Acabou o tempo do ‘dinheiro fácil’ para as fintechs

Por Carolina Rezemini* – Recentemente, tivemos notícias de demissões em massa em startups brasileiras. Esse movimento chama a atenção por acontecer em um meio que vinha acostumado a aportes volumosos de capital com o foco principal em multiplicar o crescimento dos players

Nesse frenesi de conquista de um mercado em expansão, motivado pelo acirramento da concorrência, muitas empresas acabaram relegando a um segundo plano o balizamento das condições para sustentar os parâmetros de alta a que se sujeitavam. 

É como se tivessem lançado foguetes para conquistar um determinado espaço sem levar em conta exatamente onde eles iriam pousar. Só que chegou o momento da aterrisagem. E ela se dá em terras bem menos férteis e de recursos bem menos abundantes do que os que se anunciavam à época da decolagem. 

A questão é que o cenário mudou, e isso a nível global. As incertezas conjunturais levaram ao aumento das taxas de juros, da inflação e da inadimplência. Então, a adrenalina do crescimento desenfreado baixou, e os participantes dessa corrida tiveram de dar uma pausa para cuidar da própria estrutura, eventualmente recuperá-la e mesmo redimensioná-la. 

Apesar de as variáveis econômicas terem favorecido essa reorientação, é possível dizer que se trata de um ajustamento natural e esperado em qualquer contexto mercadológico e concorrencial. Após um boom inicial, vem o tempo de sedimentação, de adequações, de seletividade dos mais capazes, dos mais adaptados. 

Entre 2016 e 2022, surgiram 513 startups do setor financeiro no Brasil, de acordo com um estudo da consultoria de inovação aberta Distrito. Hoje elas já totalizam 1.289 empresas, das quais 225 são de crédito.
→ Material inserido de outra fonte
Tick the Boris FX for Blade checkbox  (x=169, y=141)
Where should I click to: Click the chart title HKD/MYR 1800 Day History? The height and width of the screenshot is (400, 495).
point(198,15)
Elas despontaram com uma proposta realmente inovadora e de olho em um público até então apartado do sistema. Graças a uma robusta utilização de recursos de tecnologia, essas startups buscaram tornar mais simples e ágil o acesso a serviços financeiros. Permitem, com suas estruturas mais leves, custos de operação mais baixos e desenham novas ofertas e produtos sobretudo para a população pouco ou nada atendida pelo mercado tradicional, caso dos 100% desbancarizados e de novos entrantes, como a Geração Z e os Millenials.

Além de acenar com vantagens como menos burocracia e custos de contratação menores, as fintechs passaram a valer-se de avanços estratégicos como modelos alternativos de análise de risco. 

O sucesso obtido pelos pioneiros dessa atuação mercadológica atraiu mais entrantes para o segmento, e os próprios bancos mais tradicionais não quiseram ficar de fora da competição e correram para incorporar novos tipos de oferta às suas carteiras. 

Porém, dada a dimensão da demanda, é difícil falar em saturação desse mercado. Para se destacar em meio à concorrência sem desconfigurar seu propósito central, as fintechs têm muitos territórios para desbravar. As inovações tecnológicas avançam velozmente no setor, carregando com elas novas possibilidades de desenvolvimento de produtos e serviços que se prestem a diversas finalidades, desde a compra de bens de consumo até o financiamento imobiliário. 

Além da tecnologia  

O que as empresas que nele transitam não podem, na verdade, é se acomodar ou apoiar-se somente em tecnologia. Não basta entregar soluções Plug and Play ou infinitas APIs. É preciso pensar o produto e, acima de tudo, a quem ele se destina. O desenho final deve não somente entender as dores do cliente, mas permitir à fintech entregar valor (lucro) a seus acionistas. 

Dessa forma, compreender suas próprias limitações e aquelas que o meio impõe é aportar inteligência. Muitas fintechs, então, têm feito valer aquele ditado do “se não pode com o inimigo, junte-se a ele”. Parcerias entre players do setor se tornam cada vez mais costumeiras, fomentando simbioses entre expertises que se mostram muito benéficas para o sistema como um todo. 

Ainda veremos muitos ajustes, mas as fintechs têm ainda fôlego para ir longe, desde que não percam o foco na melhoria contínua. 

E esse aprimoramento constante não tem de ser somente tecnológico, mas também operacional. Entre as empresas com boas ideias, muitas acabaram apresentando falhas de execução em seus projetos. A excelência na oferta é vital para o sucesso diante das novas perspectivas instauradas. 

É fato que os valores de ações de algumas empresas caíram em meio ao cenário de juros altos e aumento de inadimplência, o qual levou à desconfiança quanto à sustentabilidade e à capacidade de geração de receita/lucro por parte dessas startups. Ainda assim, elas constituem o desenho mais ágil, adaptável e barato de acelerar inovações. O importante é entender como fazer isso de maneira saudável e entregar valor aos investidores.

*Carolina Rezemini é Diretora Regional de Vendas para a América Latina da Credolab.